Activity — For the material below, reproduce exactly each line from the one that has "Click the trash icon beside Delete" through the one that has "Where should I", and no others; pictures stay out.

Entries shown —
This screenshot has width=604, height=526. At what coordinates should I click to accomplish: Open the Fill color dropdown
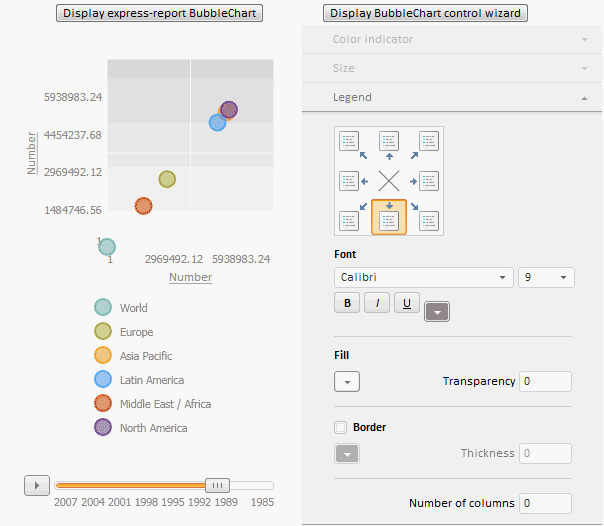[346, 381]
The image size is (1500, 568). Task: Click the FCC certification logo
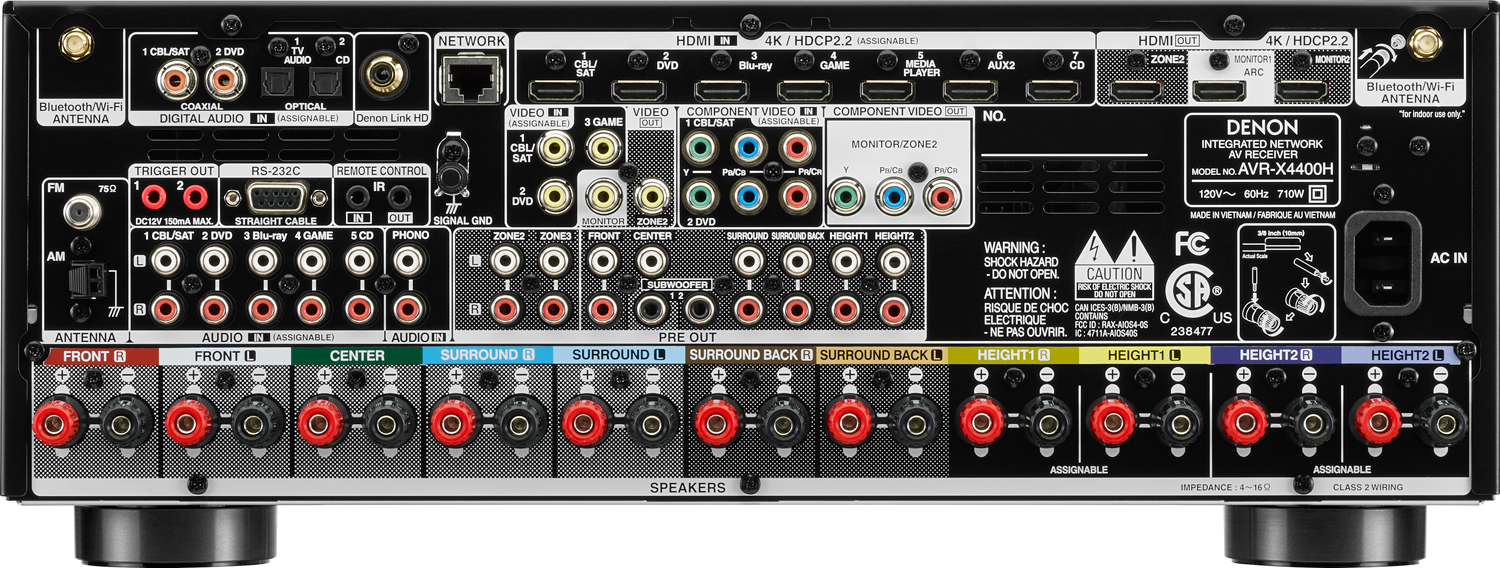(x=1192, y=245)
...
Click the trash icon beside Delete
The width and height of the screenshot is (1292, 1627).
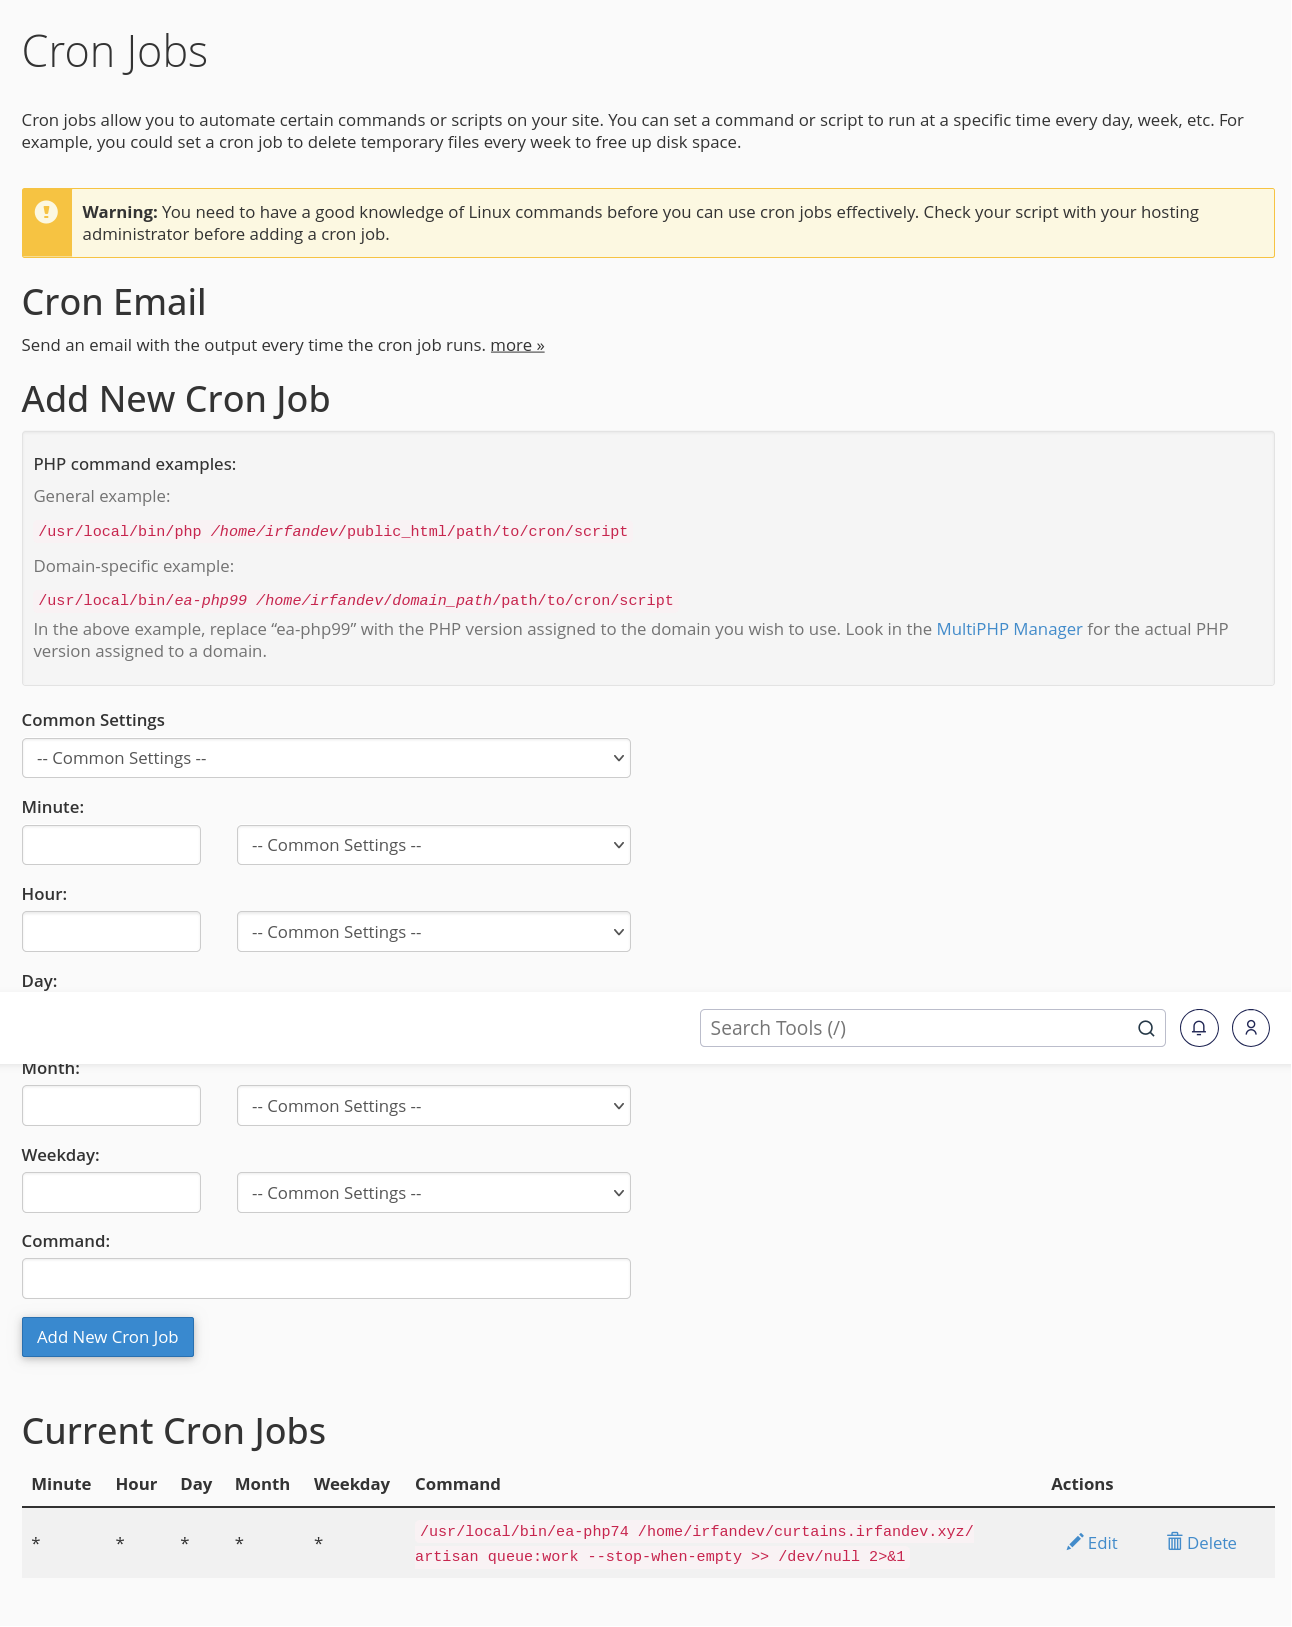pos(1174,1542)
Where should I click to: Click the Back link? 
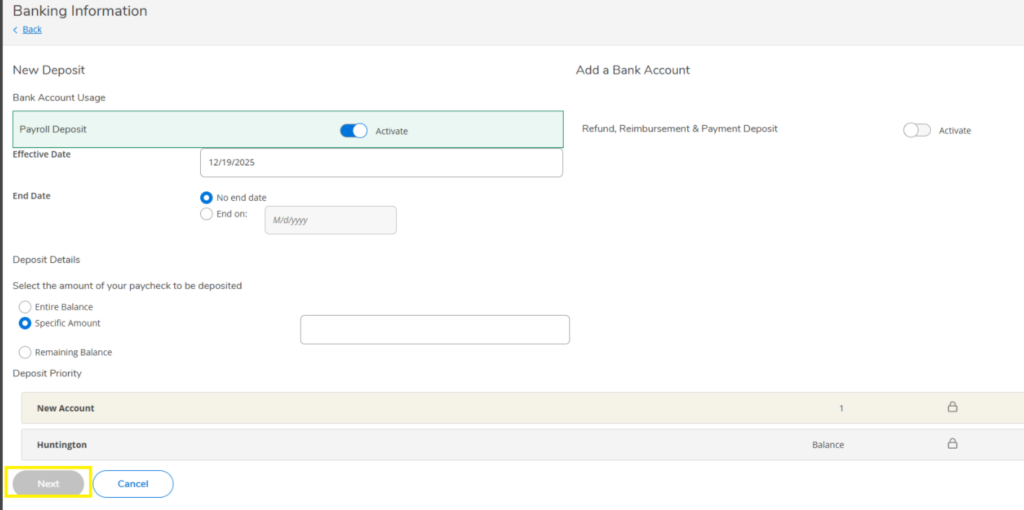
...
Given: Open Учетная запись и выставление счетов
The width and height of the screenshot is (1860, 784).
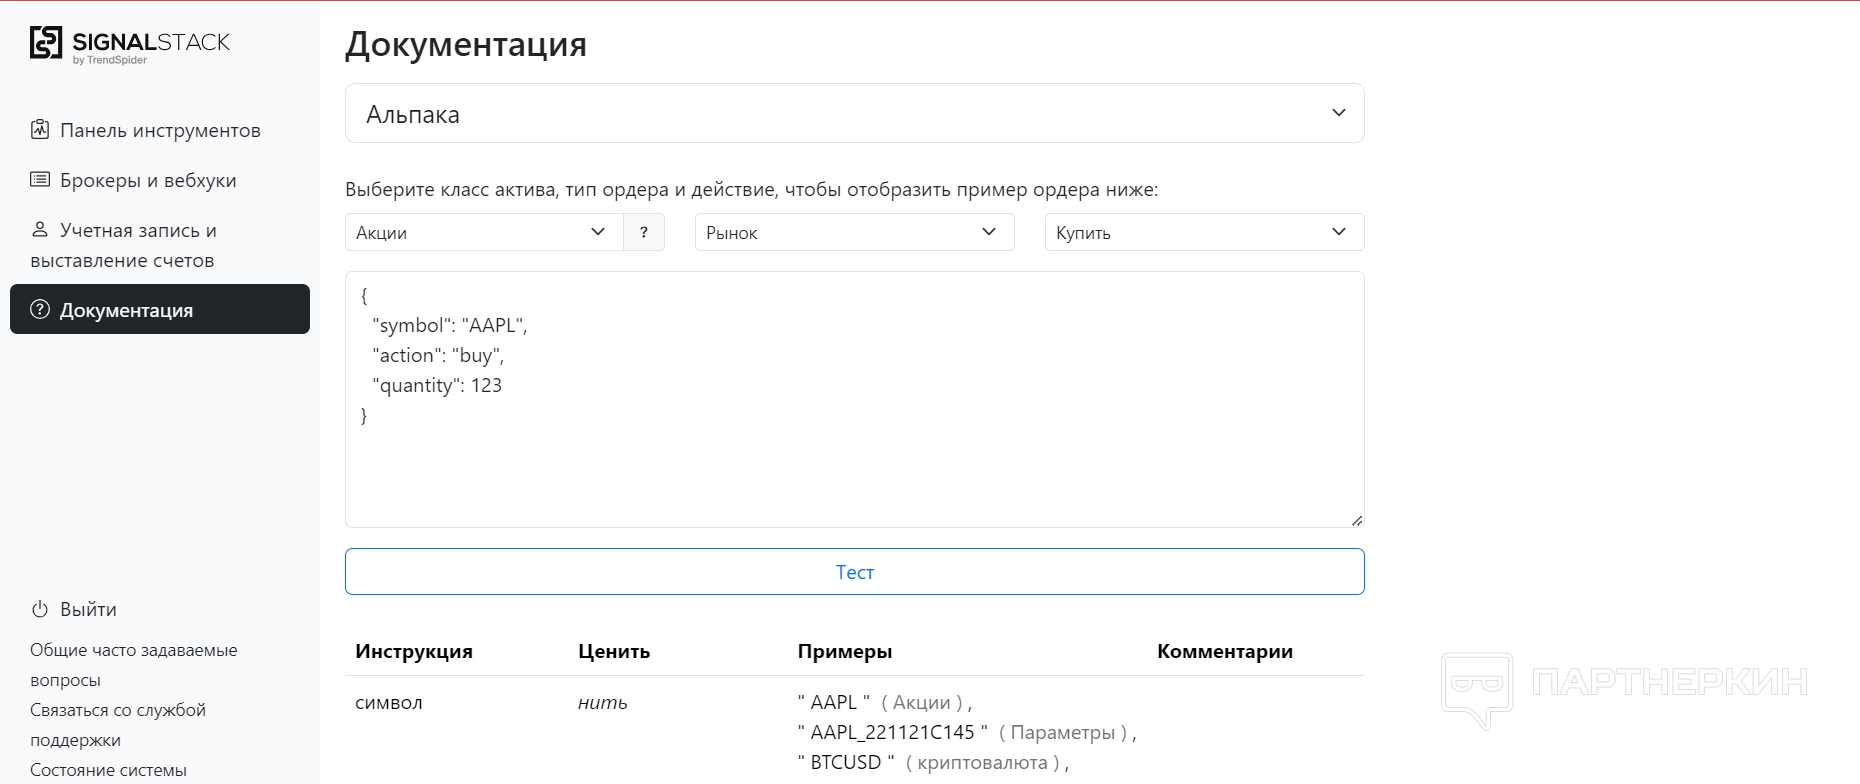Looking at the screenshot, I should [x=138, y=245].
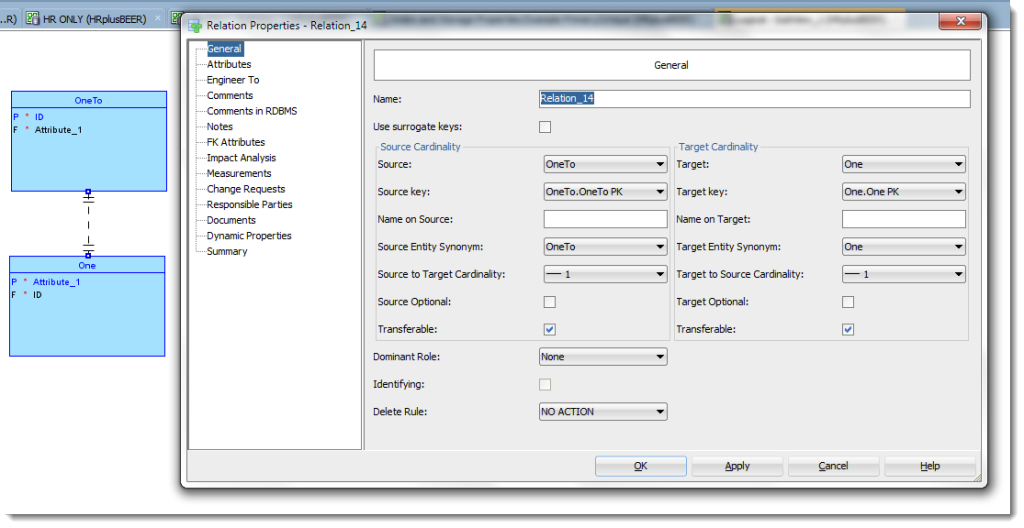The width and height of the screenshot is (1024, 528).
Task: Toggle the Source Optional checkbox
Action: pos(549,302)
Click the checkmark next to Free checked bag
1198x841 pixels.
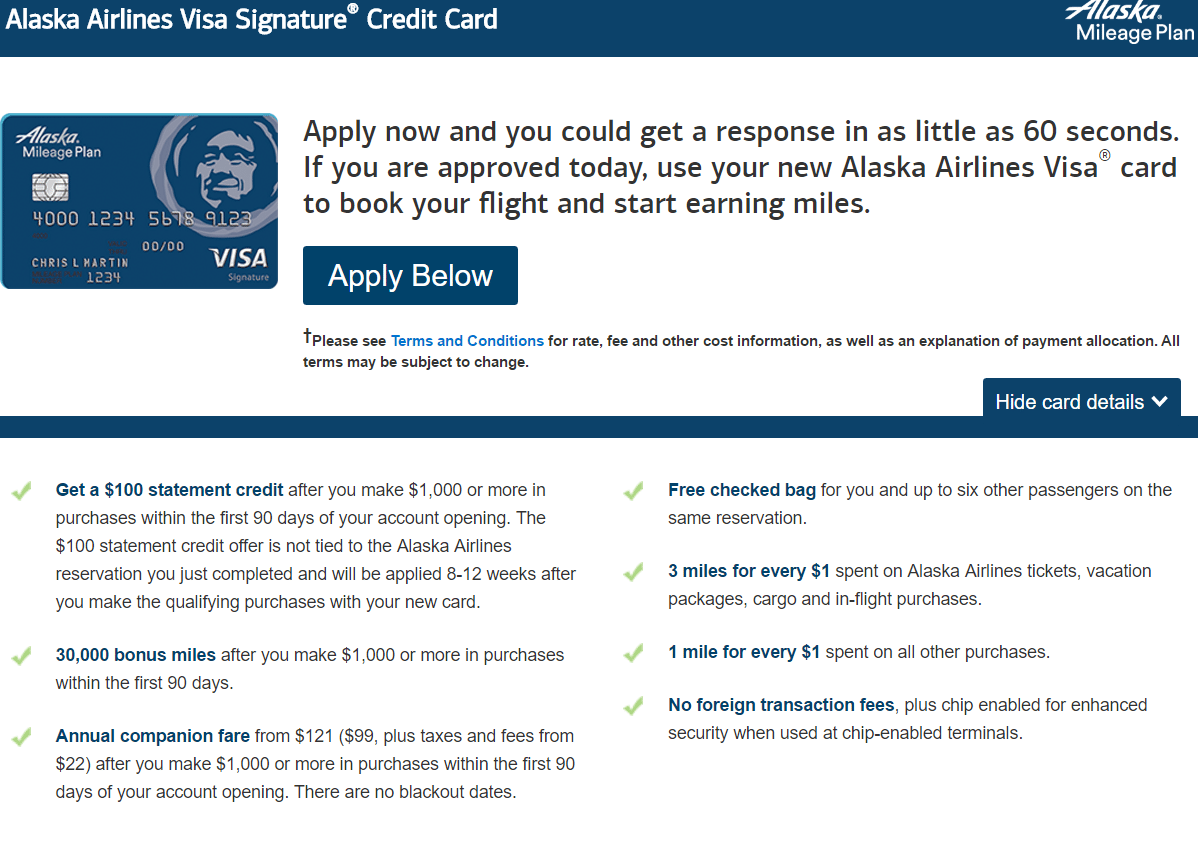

Exercise answer —
Click the trash icon beside Delete
The width and height of the screenshot is (1292, 1627).
pos(1174,1542)
Where should I click to: Click the Back link? 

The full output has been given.